» Trecho fornecido
────────
Fátima Fernandez com o filho, o advogado Rafael, suspeito de matar a Miss Manicoré - Arquivo Pessoal
Fátima Fernandez com o filho, o advogado Rafael, suspeito de matar a Miss Manicoré Imagem: Arquivo Pessoal

Abinoan Santiago

Colaboração para Universa

05/06/2020 04h00

"Mãe, a senhora viu o que eu fiz?" Foi isso o que Maria de Fátima Fernandez, de 61 anos, ouviu de seu filho, o advogado Rafael Fernandez, na última vez em que se falaram, em 15 de maio. Para se comunicar com a mãe, ele usou a ligação telefônica a que tinha direito ao ser preso pela morte da Miss Manicoré (AM) e finalista do Miss Amazonas 2019, Kimberly Mota, 21.

Kimberly - Reprodução/Facebook - Reprodução/Facebook
Imagem: Reprodução/Facebook

Rafael foi detido na fronteira do Brasil com a Venezuela, para onde tentava fugir após o crime que aconteceu no apartamento dele, na madrugada de 11 de maio, em Manaus. Segundo a Polícia Civil do Amazonas, o único suspeito de assassinar a miss com três golpes de facas confessou o crime. A investigação aponta que o suspeito não teria aceitado o fim do relacionamento com a modelo, com quem ficou por dois meses.

Para Universa, a mãe Fátima descreve o perfil do filho: "Ele é uma pessoa calma, atenciosa, estudiosa e de quem todo mundo gostava desde criança. Todos ficaram surpresos". Fátima diz que o telefonema que recebeu do filho foi muito rápido. "Falei que iria até ele e que cuidaria de tudo. Ele se arrepende perdidamente, nem acredita que fez isso", conta.
────────
» Entradas fornecidas
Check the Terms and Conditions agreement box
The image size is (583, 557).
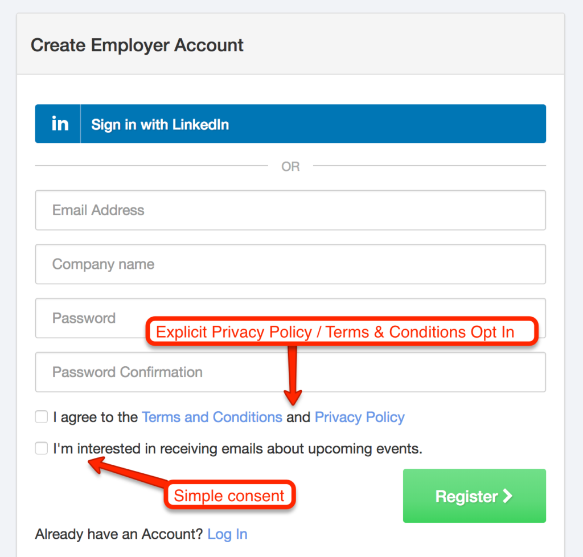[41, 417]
────────
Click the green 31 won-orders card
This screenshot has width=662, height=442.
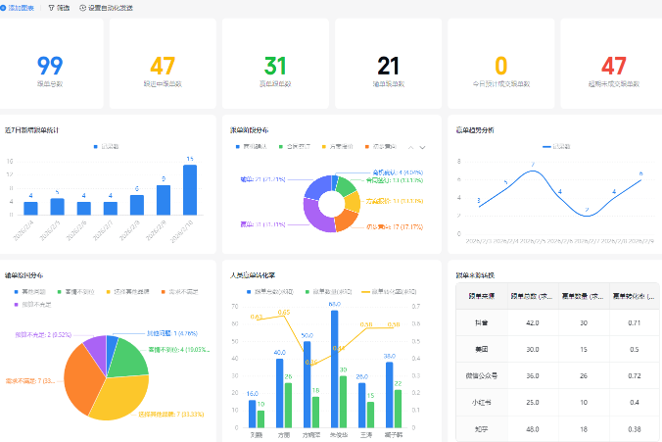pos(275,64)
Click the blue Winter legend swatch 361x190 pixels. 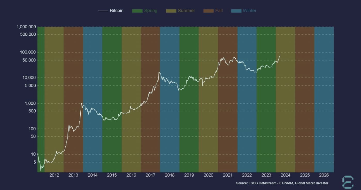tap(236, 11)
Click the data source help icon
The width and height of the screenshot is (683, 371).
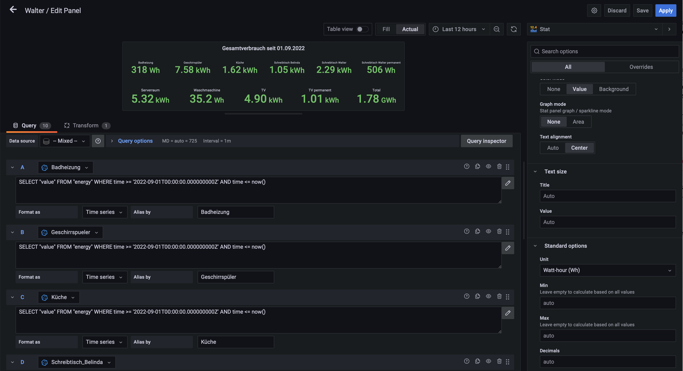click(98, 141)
────────
» Problemas a resolver
1 > Segundo a reportagem sobre a morte da Miss Manicoré, em que local Rafael Fernandez foi detido?
2 > Transcreva da reportagem sobre a morte da Miss Manicoré o trecho que vai de "05/06/2020 04h00" a "por dois meses.".

» Soluções dos problemas
1 > Na fronteira do Brasil com a Venezuela.

2 >
05/06/2020 04h00

"Mãe, a senhora viu o que eu fiz?" Foi isso o que Maria de Fátima Fernandez, de 61 anos, ouviu de seu filho, o advogado Rafael Fernandez, na última vez em que se falaram, em 15 de maio. Para se comunicar com a mãe, ele usou a ligação telefônica a que tinha direito ao ser preso pela morte da Miss Manicoré (AM) e finalista do Miss Amazonas 2019, Kimberly Mota, 21.

Kimberly - Reprodução/Facebook - Reprodução/Facebook
Imagem: Reprodução/Facebook

Rafael foi detido na fronteira do Brasil com a Venezuela, para onde tentava fugir após o crime que aconteceu no apartamento dele, na madrugada de 11 de maio, em Manaus. Segundo a Polícia Civil do Amazonas, o único suspeito de assassinar a miss com três golpes de facas confessou o crime. A investigação aponta que o suspeito não teria aceitado o fim do relacionamento com a modelo, com quem ficou por dois meses.